*Directions for this task*: Print every line of the material exactly.

*Data listing*:
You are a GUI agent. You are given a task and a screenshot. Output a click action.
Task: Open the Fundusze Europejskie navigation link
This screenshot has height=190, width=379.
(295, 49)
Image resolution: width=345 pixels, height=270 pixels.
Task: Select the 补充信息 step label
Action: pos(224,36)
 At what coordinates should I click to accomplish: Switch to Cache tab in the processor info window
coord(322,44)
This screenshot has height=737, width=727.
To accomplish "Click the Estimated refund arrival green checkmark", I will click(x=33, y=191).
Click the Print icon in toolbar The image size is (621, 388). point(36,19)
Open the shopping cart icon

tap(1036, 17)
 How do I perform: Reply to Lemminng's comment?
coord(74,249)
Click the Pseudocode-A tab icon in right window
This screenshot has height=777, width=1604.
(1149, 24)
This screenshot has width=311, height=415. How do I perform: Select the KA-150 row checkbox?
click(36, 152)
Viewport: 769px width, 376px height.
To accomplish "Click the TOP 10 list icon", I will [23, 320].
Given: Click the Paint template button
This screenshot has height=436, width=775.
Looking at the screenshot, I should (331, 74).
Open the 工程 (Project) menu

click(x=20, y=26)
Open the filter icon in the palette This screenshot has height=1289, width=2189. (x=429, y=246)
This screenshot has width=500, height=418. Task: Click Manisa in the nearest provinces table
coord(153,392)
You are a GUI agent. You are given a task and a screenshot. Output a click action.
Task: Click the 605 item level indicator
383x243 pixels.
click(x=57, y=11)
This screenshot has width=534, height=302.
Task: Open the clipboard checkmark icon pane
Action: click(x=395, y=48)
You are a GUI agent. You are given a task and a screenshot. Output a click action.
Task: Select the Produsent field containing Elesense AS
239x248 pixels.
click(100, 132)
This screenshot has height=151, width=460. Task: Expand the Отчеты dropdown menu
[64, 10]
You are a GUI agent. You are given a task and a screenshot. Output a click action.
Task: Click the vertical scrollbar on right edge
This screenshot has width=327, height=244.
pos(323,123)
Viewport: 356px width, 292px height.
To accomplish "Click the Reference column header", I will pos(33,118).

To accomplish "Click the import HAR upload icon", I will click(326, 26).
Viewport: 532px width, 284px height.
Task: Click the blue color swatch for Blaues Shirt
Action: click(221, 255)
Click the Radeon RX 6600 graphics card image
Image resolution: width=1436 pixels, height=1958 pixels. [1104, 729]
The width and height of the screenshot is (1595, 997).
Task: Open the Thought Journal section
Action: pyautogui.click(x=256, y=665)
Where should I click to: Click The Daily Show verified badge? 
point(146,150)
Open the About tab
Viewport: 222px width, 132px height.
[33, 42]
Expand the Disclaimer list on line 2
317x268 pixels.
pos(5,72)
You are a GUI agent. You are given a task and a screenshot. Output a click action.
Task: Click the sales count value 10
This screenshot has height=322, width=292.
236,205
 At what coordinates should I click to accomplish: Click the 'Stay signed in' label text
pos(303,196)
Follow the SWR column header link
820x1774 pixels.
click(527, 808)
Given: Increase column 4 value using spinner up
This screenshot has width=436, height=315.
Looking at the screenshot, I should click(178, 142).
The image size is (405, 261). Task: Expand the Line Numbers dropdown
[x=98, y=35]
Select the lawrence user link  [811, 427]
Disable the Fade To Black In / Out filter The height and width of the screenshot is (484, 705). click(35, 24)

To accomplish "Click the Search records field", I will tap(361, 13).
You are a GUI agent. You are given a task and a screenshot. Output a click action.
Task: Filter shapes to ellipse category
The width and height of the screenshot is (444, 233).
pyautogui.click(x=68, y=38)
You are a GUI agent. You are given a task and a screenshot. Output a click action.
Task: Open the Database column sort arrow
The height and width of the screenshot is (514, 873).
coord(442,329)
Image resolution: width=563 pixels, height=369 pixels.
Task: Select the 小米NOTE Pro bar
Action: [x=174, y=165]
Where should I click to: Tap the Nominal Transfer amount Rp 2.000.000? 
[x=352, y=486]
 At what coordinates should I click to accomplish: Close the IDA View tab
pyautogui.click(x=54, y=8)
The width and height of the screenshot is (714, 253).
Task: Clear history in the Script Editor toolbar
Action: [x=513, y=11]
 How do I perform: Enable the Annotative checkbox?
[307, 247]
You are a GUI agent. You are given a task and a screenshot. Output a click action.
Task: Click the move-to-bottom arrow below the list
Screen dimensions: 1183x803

*Result*:
You are a GUI agent. You are given a task and a screenshot. Output a click action.
Task: Open the Fundusze Europejskie navigation link
This screenshot has height=190, width=379.
(295, 49)
Image resolution: width=345 pixels, height=270 pixels.
Task: Select the 补充信息 step label
Action: pos(224,36)
 At what coordinates should I click to accomplish: Switch to Cache tab in the processor info window
coord(322,44)
This screenshot has height=737, width=727.
To accomplish "Click the Estimated refund arrival green checkmark", I will click(x=33, y=191).
Click the Print icon in toolbar The image size is (621, 388). point(36,19)
Open the shopping cart icon

tap(1036, 17)
 How do I perform: Reply to Lemminng's comment?
coord(74,249)
Click the Pseudocode-A tab icon in right window
This screenshot has height=777, width=1604.
(1149, 24)
This screenshot has width=311, height=415. How do I perform: Select the KA-150 row checkbox?
click(36, 152)
Viewport: 769px width, 376px height.
To accomplish "Click the TOP 10 list icon", I will [23, 320].
Given: Click the Paint template button
This screenshot has height=436, width=775.
Looking at the screenshot, I should (331, 74).
Open the 工程 (Project) menu

click(x=20, y=26)
Open the filter icon in the palette This screenshot has height=1289, width=2189. (x=429, y=246)
This screenshot has width=500, height=418. Task: Click Manisa in the nearest provinces table
coord(153,392)
You are a GUI agent. You are given a task and a screenshot. Output a click action.
Task: Click the 605 item level indicator
383x243 pixels.
click(x=57, y=11)
This screenshot has width=534, height=302.
Task: Open the clipboard checkmark icon pane
Action: click(x=395, y=48)
You are a GUI agent. You are given a task and a screenshot. Output a click action.
Task: Select the Produsent field containing Elesense AS
239x248 pixels.
click(100, 132)
This screenshot has height=151, width=460. Task: Expand the Отчеты dropdown menu
[64, 10]
You are a GUI agent. You are given a task and a screenshot. Output a click action.
Task: Click the vertical scrollbar on right edge
This screenshot has width=327, height=244.
pos(323,123)
Viewport: 356px width, 292px height.
To accomplish "Click the Reference column header", I will pos(33,118).

To accomplish "Click the import HAR upload icon", I will click(326, 26).
Viewport: 532px width, 284px height.
Task: Click the blue color swatch for Blaues Shirt
Action: click(221, 255)
Click the Radeon RX 6600 graphics card image
Image resolution: width=1436 pixels, height=1958 pixels. [1104, 729]
The width and height of the screenshot is (1595, 997).
Task: Open the Thought Journal section
Action: pyautogui.click(x=256, y=665)
Where should I click to: Click The Daily Show verified badge? 
point(146,150)
Open the About tab
Viewport: 222px width, 132px height.
[33, 42]
Expand the Disclaimer list on line 2
317x268 pixels.
pos(5,72)
You are a GUI agent. You are given a task and a screenshot. Output a click action.
Task: Click the sales count value 10
This screenshot has height=322, width=292.
236,205
 At what coordinates should I click to accomplish: Click the 'Stay signed in' label text
pos(303,196)
Follow the SWR column header link
820x1774 pixels.
click(527, 808)
Given: Increase column 4 value using spinner up
This screenshot has width=436, height=315.
Looking at the screenshot, I should click(178, 142).
The image size is (405, 261). Task: Expand the Line Numbers dropdown
[x=98, y=35]
Select the lawrence user link  [811, 427]
Disable the Fade To Black In / Out filter The height and width of the screenshot is (484, 705). click(35, 24)

To accomplish "Click the Search records field", I will tap(361, 13).
You are a GUI agent. You are given a task and a screenshot. Output a click action.
Task: Filter shapes to ellipse category
The width and height of the screenshot is (444, 233).
pyautogui.click(x=68, y=38)
You are a GUI agent. You are given a task and a screenshot. Output a click action.
Task: Open the Database column sort arrow
The height and width of the screenshot is (514, 873).
coord(442,329)
Image resolution: width=563 pixels, height=369 pixels.
Task: Select the 小米NOTE Pro bar
Action: [x=174, y=165]
Where should I click to: Tap the Nominal Transfer amount Rp 2.000.000? 
[x=352, y=486]
 At what coordinates should I click to accomplish: Close the IDA View tab
pyautogui.click(x=54, y=8)
The width and height of the screenshot is (714, 253).
Task: Clear history in the Script Editor toolbar
Action: [x=513, y=11]
 How do I perform: Enable the Annotative checkbox?
[307, 247]
You are a GUI agent. You are given a task and a screenshot. Output a click action.
Task: Click the move-to-bottom arrow below the list
Screen dimensions: 1183x803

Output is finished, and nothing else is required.